Personal information
- Born: September 2, 1985 (age 39) Nashville, Tennessee, U.S.
- Listed height: 6 ft 11 in (2.11 m)
- Listed weight: 259 lb (117 kg)

Career information
- High school: Laurinburg Institute (Laurinburg, North Carolina)
- College: Charlotte (2007–2011)
- NBA draft: 2011: undrafted
- Playing career: 2011–2014
- Position: Power forward / center

Career history
- 2011: Atlético Aguada
- 2012: U-Mobitelco Cluj-Napoca
- 2012–2013: Los Angeles D-Fenders
- 2014: Island Storm

= Phil Jones (basketball) =

United States Virgin Islands basketball player

Phillip Michael Jones (born September 2, 1985) is a Virgin Islands professional basketball player. He played college basketball at the University of North Carolina at Charlotte and has played internationally for the U.S. Virgin Islands national basketball team. Born in Nashville, Tennessee, Jones spent part of his childhood growing up in the Virgin Islands.
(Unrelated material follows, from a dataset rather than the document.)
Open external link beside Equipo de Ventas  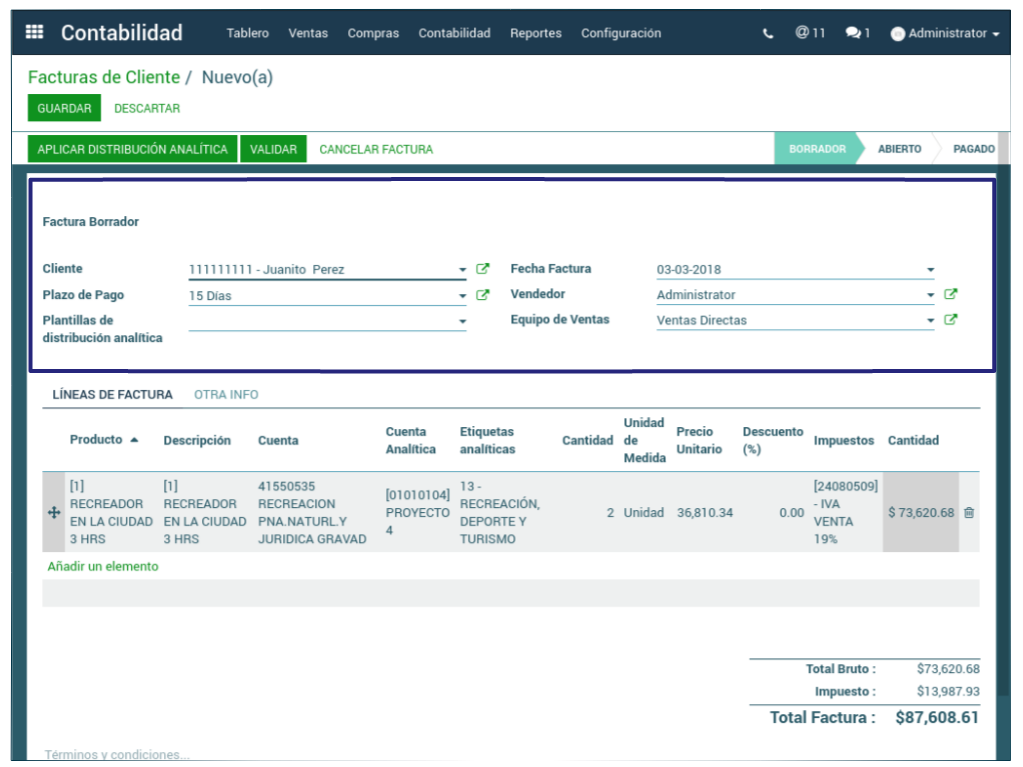point(951,321)
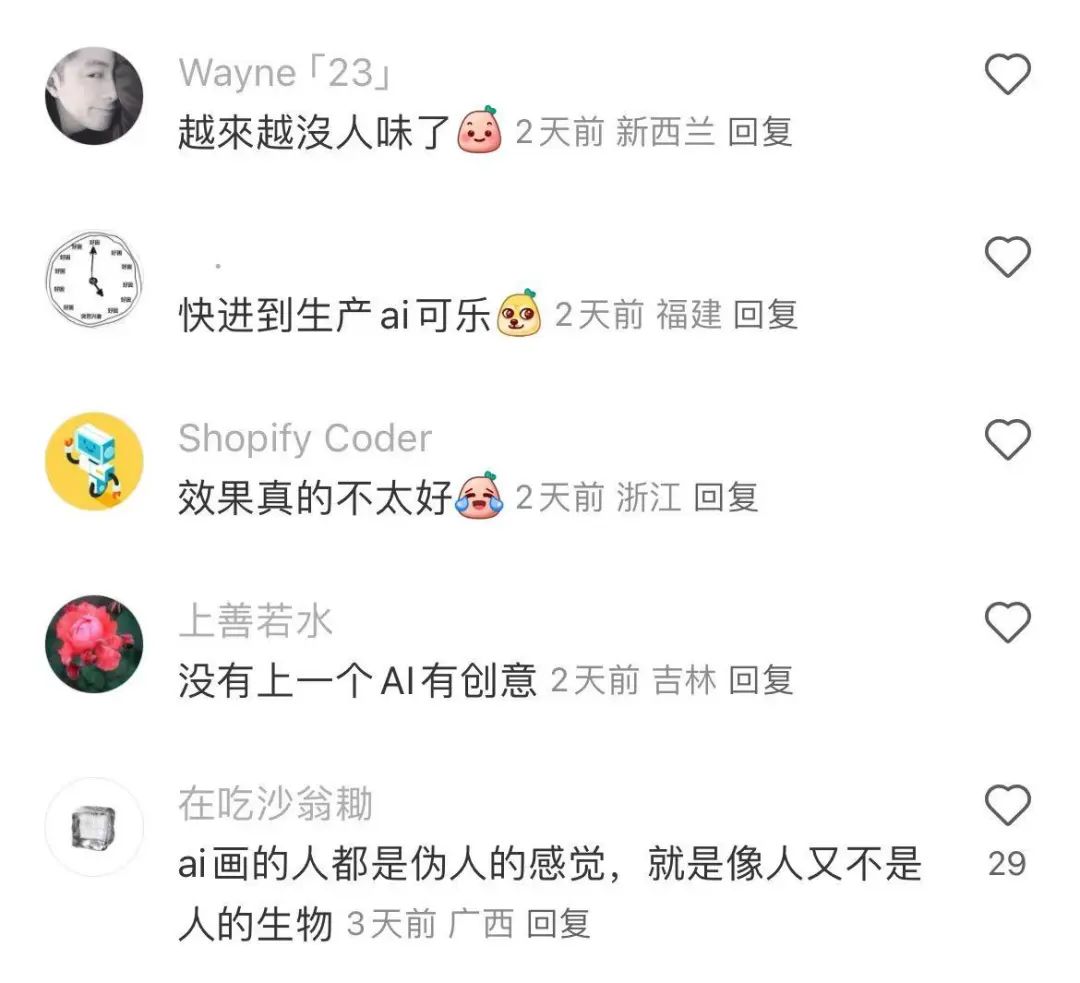Reply to the ai画的人都是伪人 comment
1080x983 pixels.
[x=558, y=924]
Jones committed to the 49ers out of Laurinburg Prep School in North Carolina after he spent a year at the school after graduating from high school in Philadelphia. Ranked as a top 100 recruit by several publications, he averaged 19 points, 10.2 rebounds, and 5.3 blocks per game while leading the school to the Prep National Championship.

As a first-year sophomore for the 49ers, he averaged 3.3 points and 2.9 rebounds a game while playing 13.4 minutes per game off the bench to the 49ers. He improved in his junior season, 2008–09, averaging 7.3 points, 4 rebounds, and 1.4 blocks per game for the team.

Jones competed on the U.S. Virgin Islands national basketball team for the first time at the FIBA Americas Championship 2009. He averaged 8.5 points and 4.8 rebounds per game in four games for the team, including a team-high 18 points and seven rebounds in a preliminary round loss to Puerto Rico.